A California judge said Friday that Apple must stop restricting developers from directing users away from in-app purchasing, a move that could let developers avoid the company’s 30 percent cut it takes on some sales.
Apple shares fell more than 3 percent after US District Judge Yvonne Gonzalez Rogers ordered the injunction, which was requested in a high-profile case between Fortnite maker Epic Games and Apple.
In her full decision, Rogers stopped short of calling Apple a monopoly, noting that “success is not illegal.”
But, she added, the company “is engaging in anti-competitive conduct under California’s competition laws.”
“The Court concludes that Apple’s anti-steering provisions hide critical information from consumers and illegally stifle consumer choice,” Rogers wrote. “When coupled with Apple’s incipient antitrust violations, these anti-steering provisions are anticompetitive and a nationwide remedy to eliminate those provisions is warranted.”
Despite the order to ease its restrictions on in-app purchases, Rogers ruled in favor of Apple on nine of 10 counts.
Rogers sided with Apple in ruling that Epic breached its contract with Apple when it let Fortnite users pay it directly, refusing to go through Apple.
The judge’s injunction order takes effect in 90 days, but Apple will likely seek to block it before then and appeal the matter.

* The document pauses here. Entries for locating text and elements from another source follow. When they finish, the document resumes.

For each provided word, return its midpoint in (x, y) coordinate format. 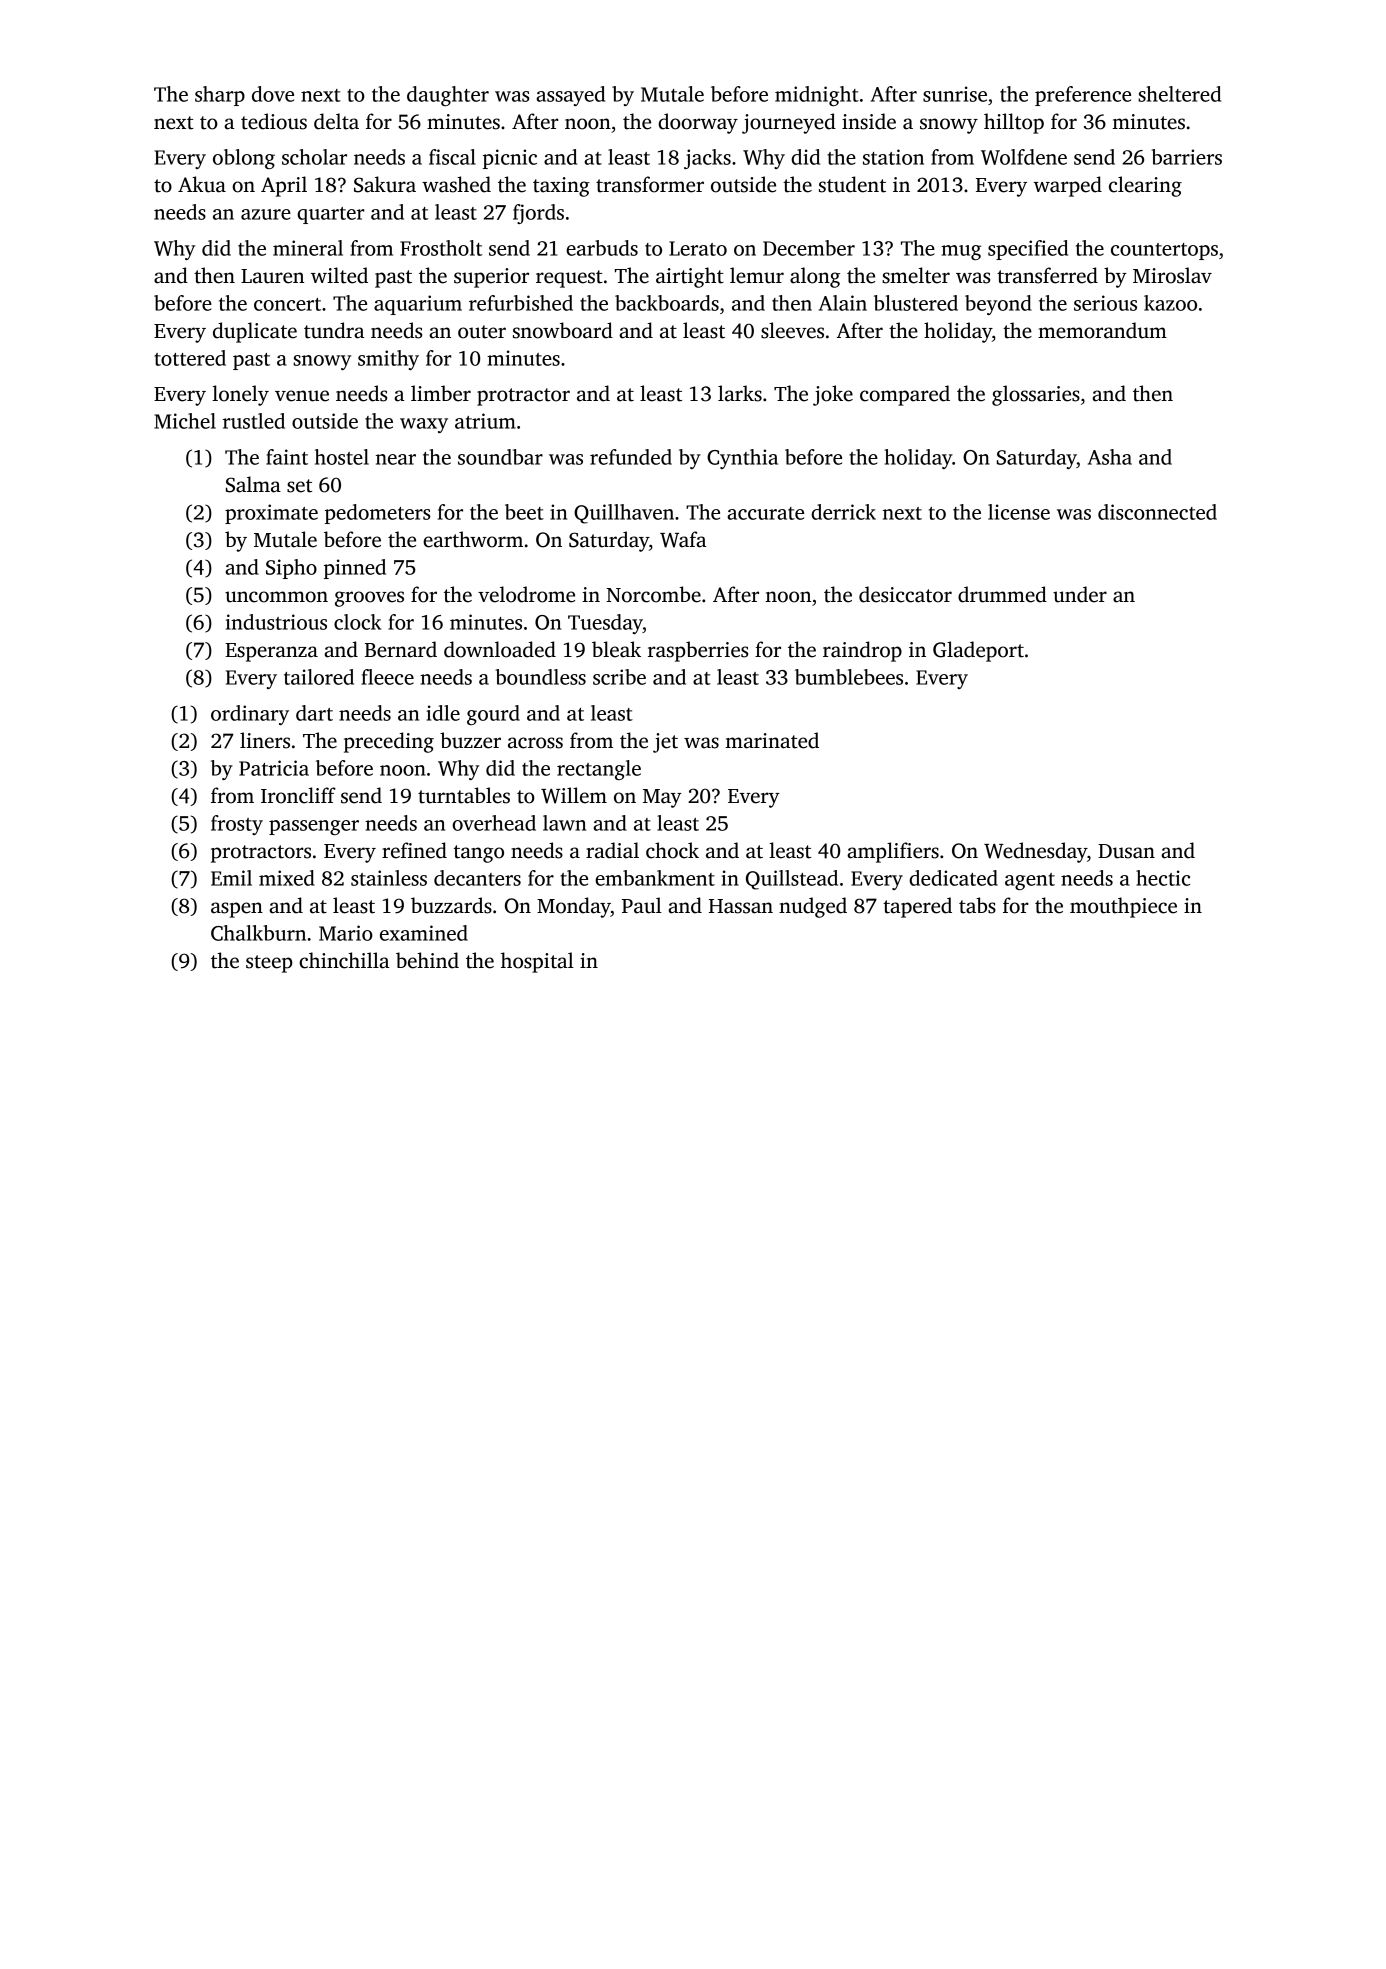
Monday (574, 907)
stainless (389, 878)
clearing (1145, 186)
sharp (220, 96)
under (1080, 594)
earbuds (602, 248)
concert (287, 304)
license (1019, 512)
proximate (271, 514)
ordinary (250, 715)
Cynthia (742, 459)
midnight (817, 96)
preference (1083, 96)
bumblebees (849, 677)
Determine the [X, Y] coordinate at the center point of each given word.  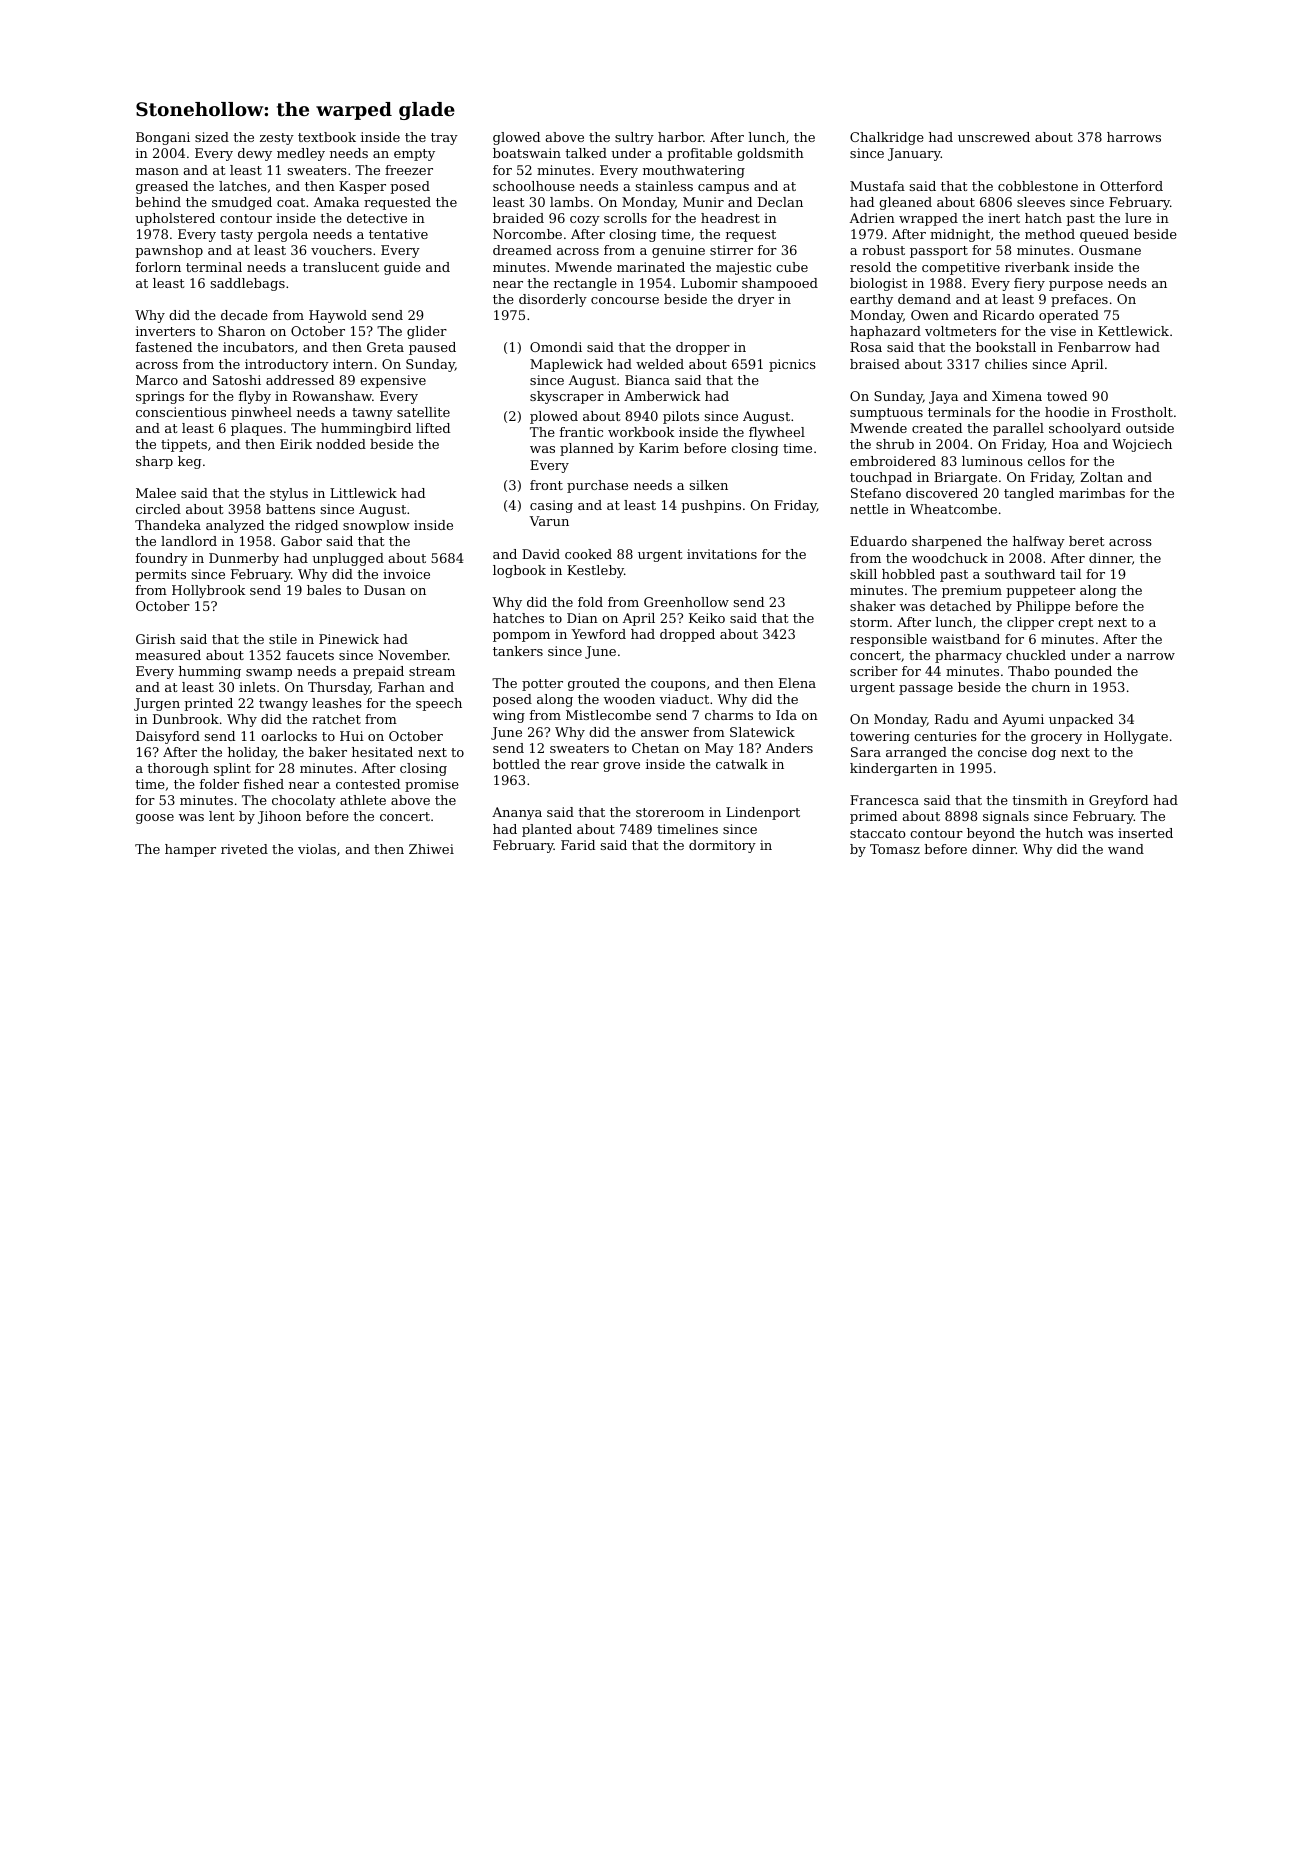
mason [157, 171]
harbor [680, 137]
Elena [797, 683]
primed [873, 817]
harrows [1134, 137]
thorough [178, 769]
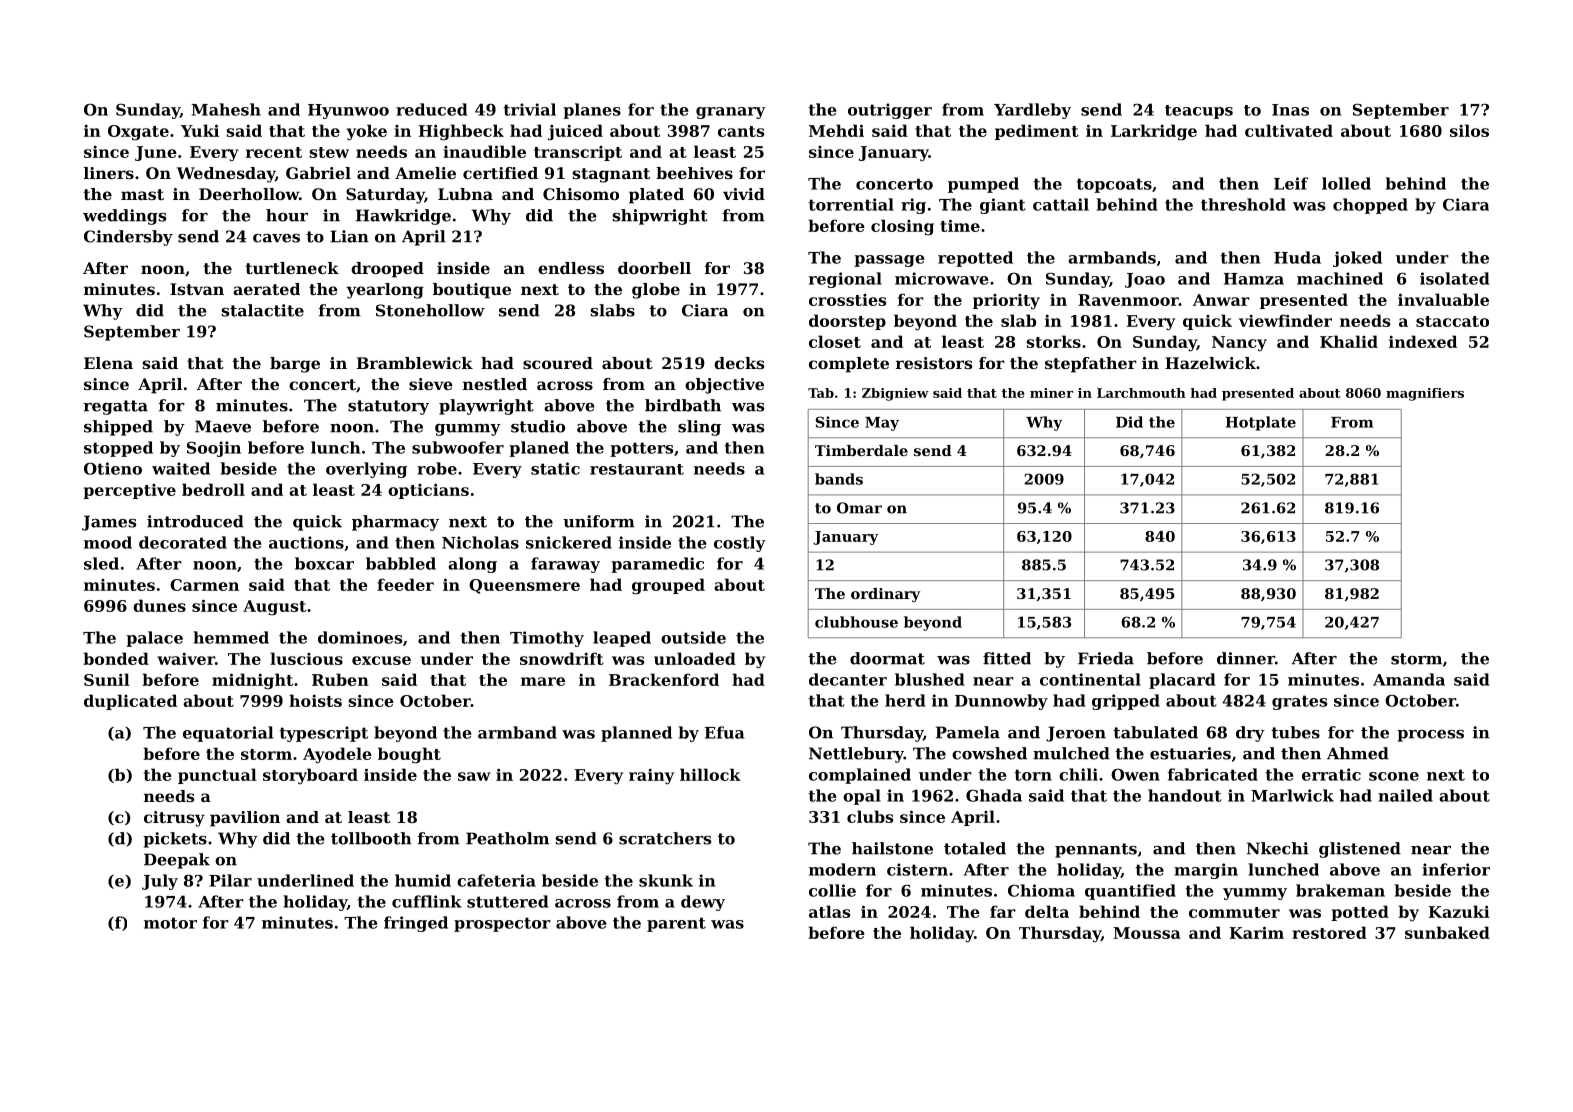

Representatives for Apple and Epic did not immediately return The Post’s requests for comment.
The ruling is major setback for Apple, which made more than $64 billion in gross sales last year from the App Store alone.
The ruling could impact other companies, like Google, that also operate their own app stores. Epic is currently in a similar lawsuit with Google for commissions on its Android system.
Shares of Google fell about 1 percent after the judge’s decision was issued.